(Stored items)
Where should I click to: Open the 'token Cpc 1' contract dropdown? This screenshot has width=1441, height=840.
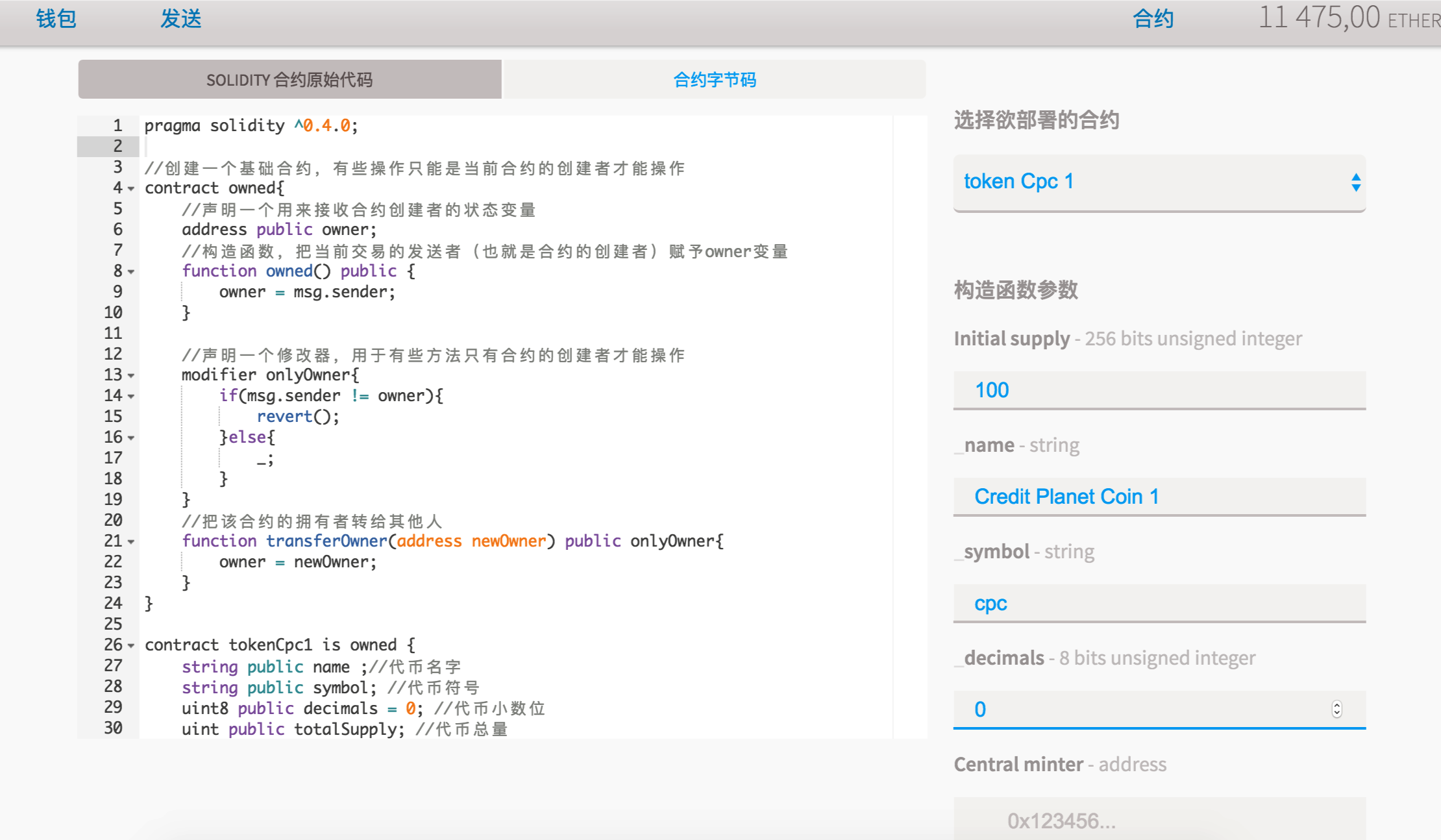pyautogui.click(x=1159, y=182)
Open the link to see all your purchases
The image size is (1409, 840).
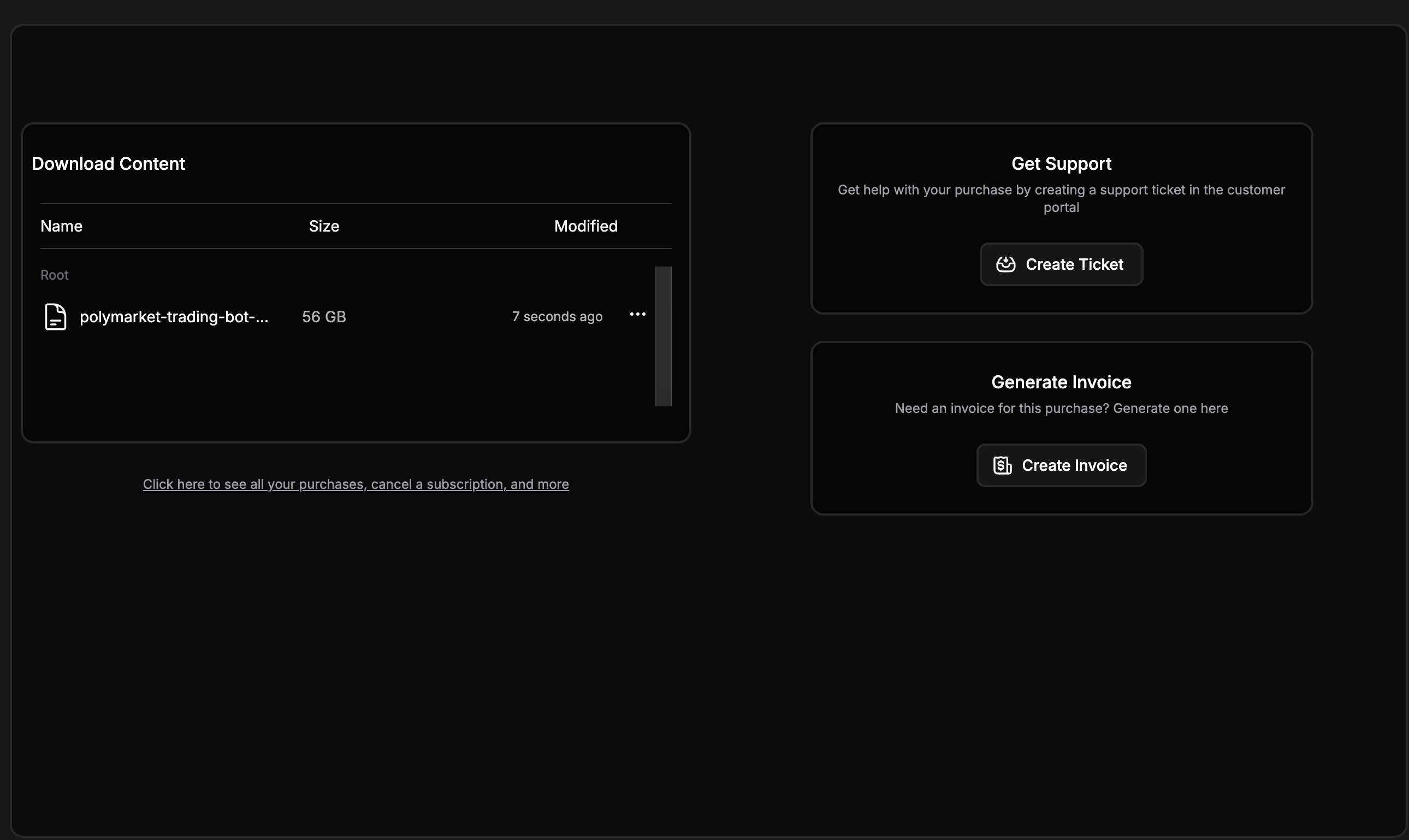[x=356, y=484]
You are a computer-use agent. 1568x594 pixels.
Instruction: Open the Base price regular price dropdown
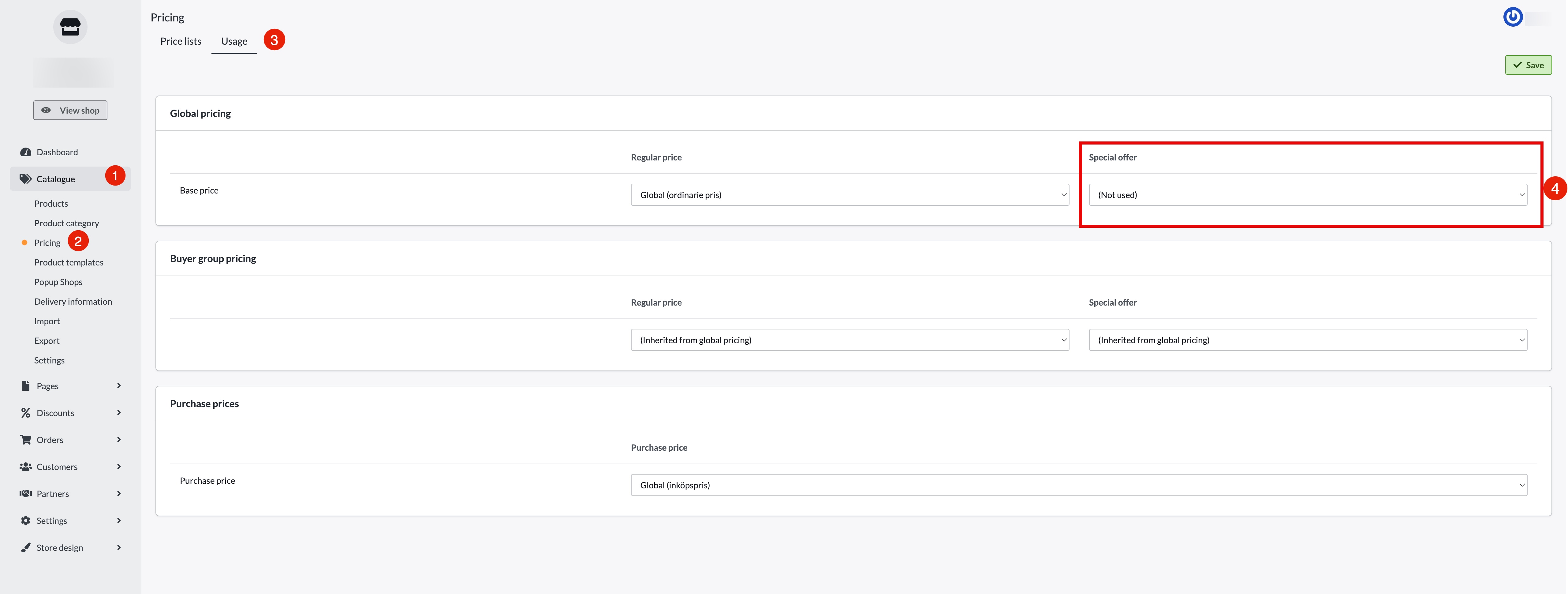coord(849,195)
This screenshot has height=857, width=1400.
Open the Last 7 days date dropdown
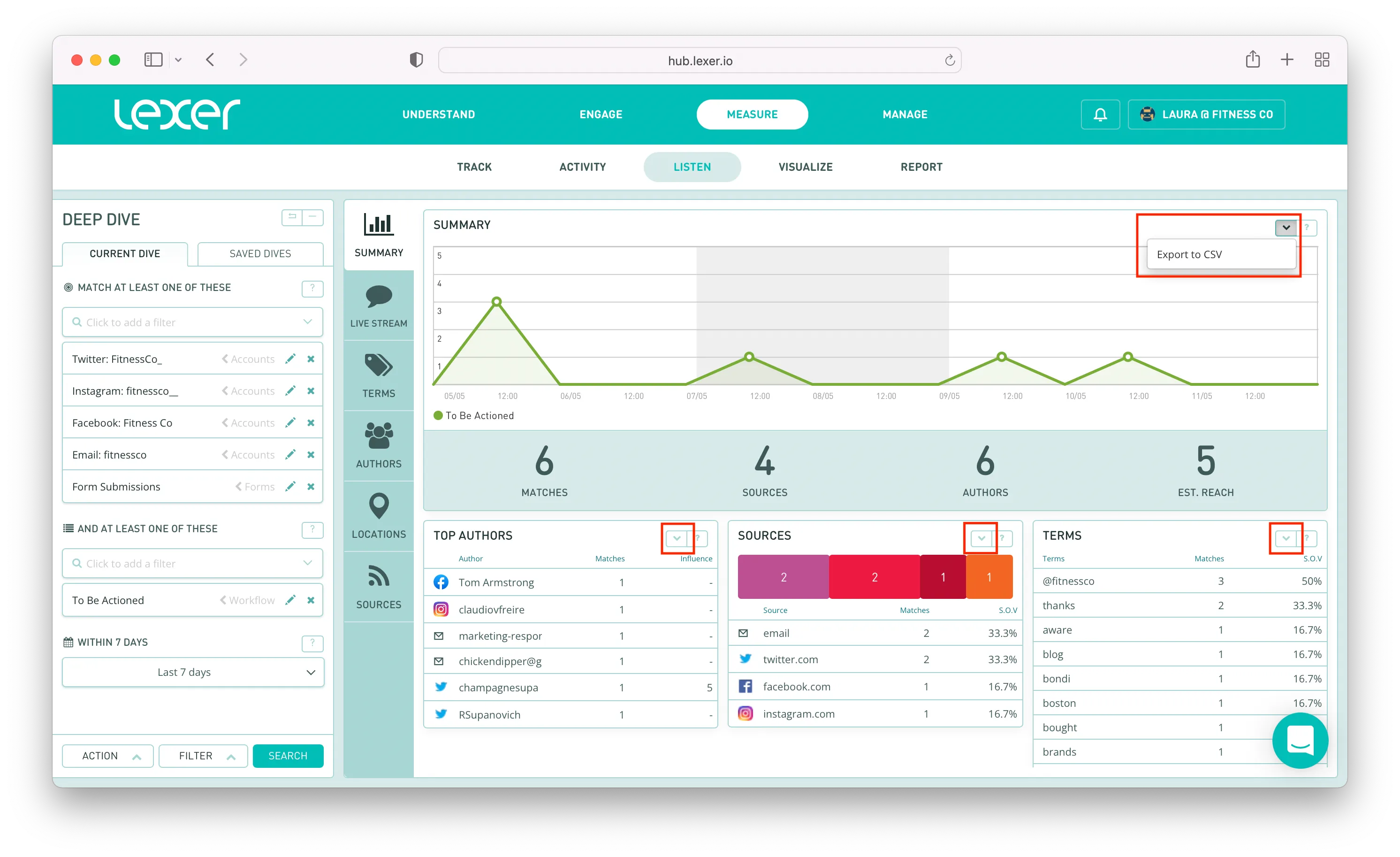193,672
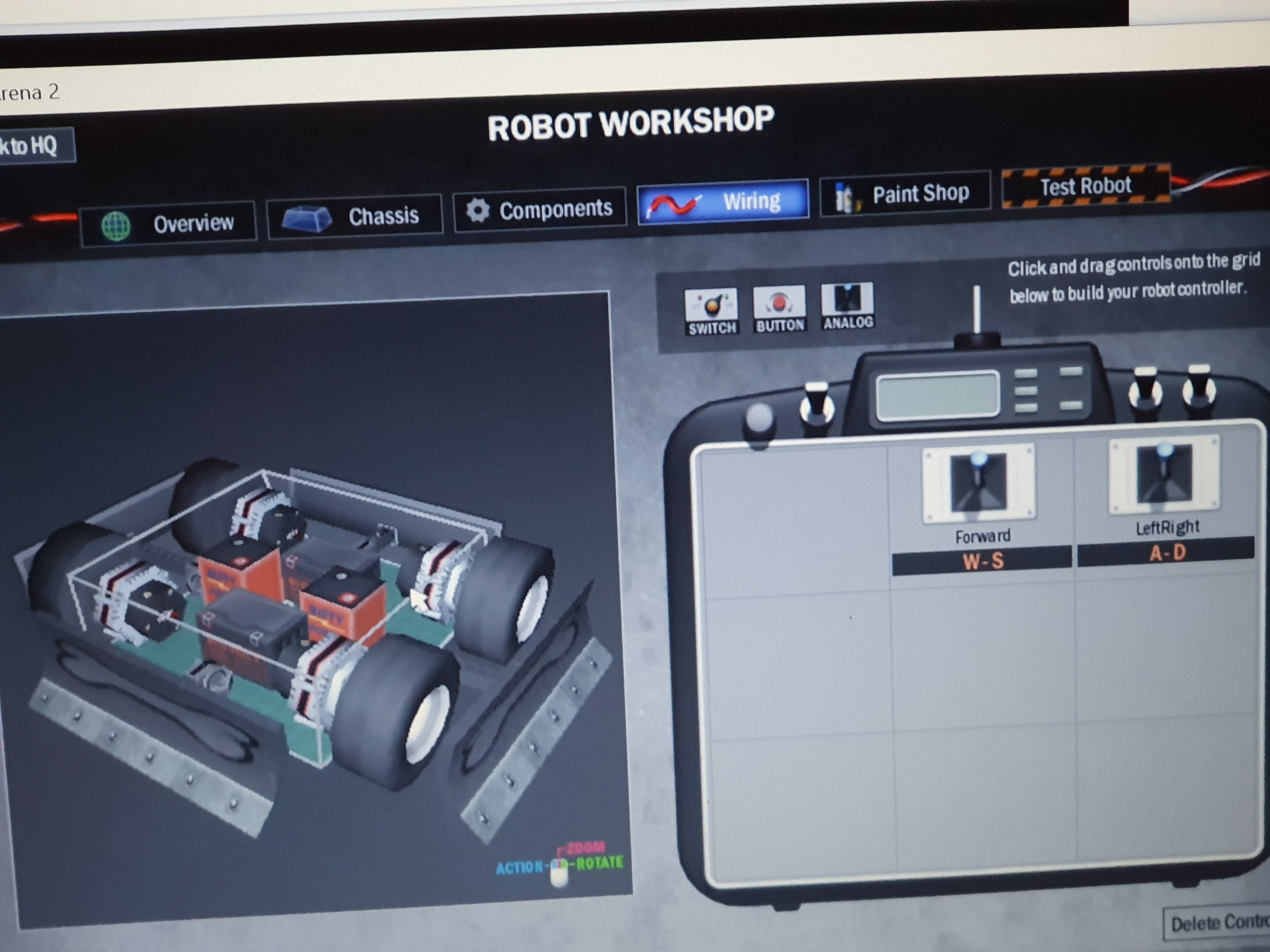Click the globe icon on Overview
The height and width of the screenshot is (952, 1270).
click(115, 226)
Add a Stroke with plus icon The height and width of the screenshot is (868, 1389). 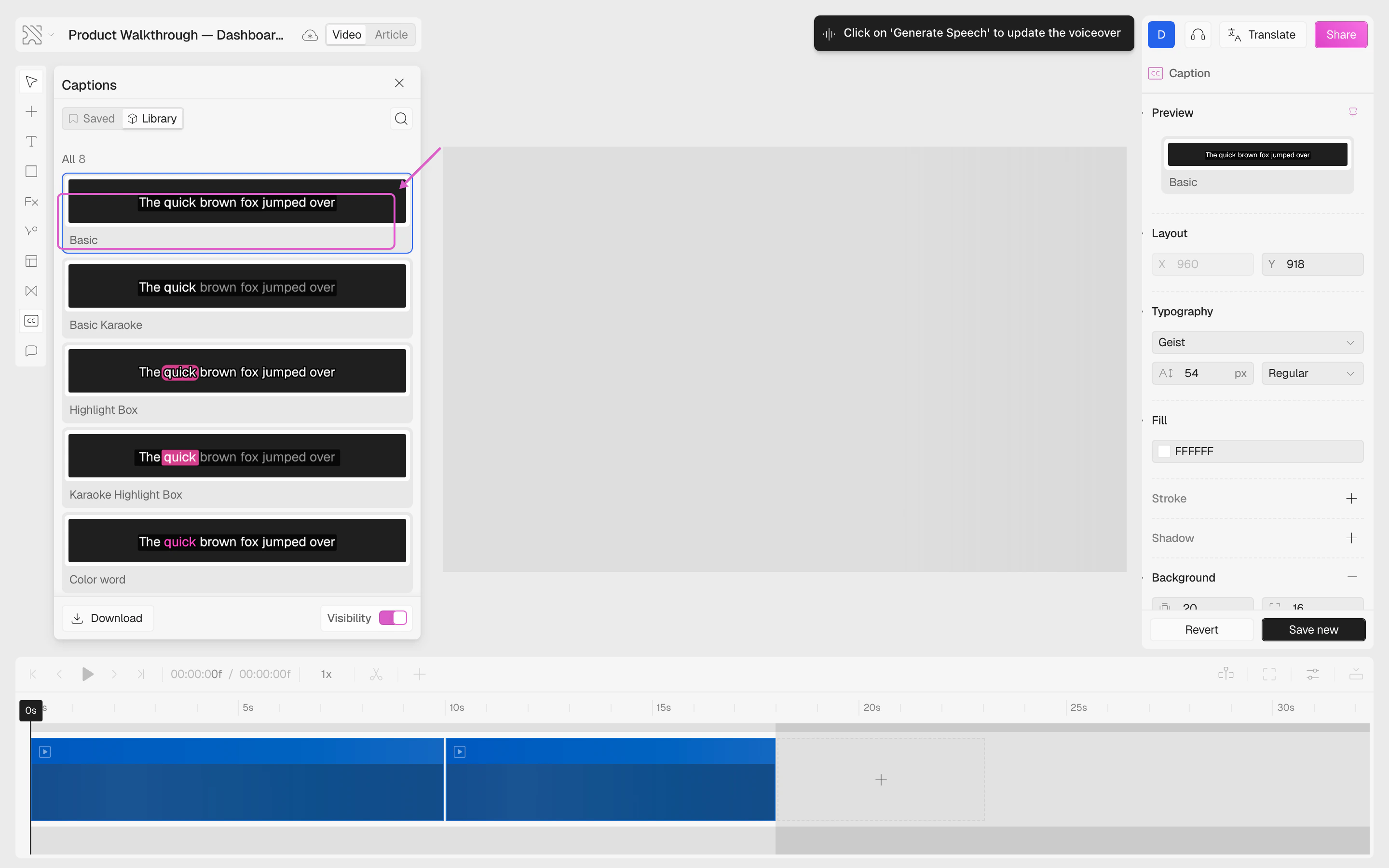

(ACTIVITY) Would you set down each line of the data exactly, with no images included?

(TASK SOLUTION)
Where should I click to: Open the 'token Cpc 1' contract dropdown? This screenshot has width=1441, height=840.
pyautogui.click(x=1159, y=182)
Open the link to see all your purchases
The image size is (1409, 840).
[x=356, y=484]
You are a computer-use agent. 1568x594 pixels.
Instruction: Open the Base price regular price dropdown
coord(849,195)
This screenshot has height=857, width=1400.
Open the Last 7 days date dropdown
193,672
Click the globe icon on Overview
The height and width of the screenshot is (952, 1270).
click(115, 226)
Add a Stroke with plus icon The height and width of the screenshot is (868, 1389). 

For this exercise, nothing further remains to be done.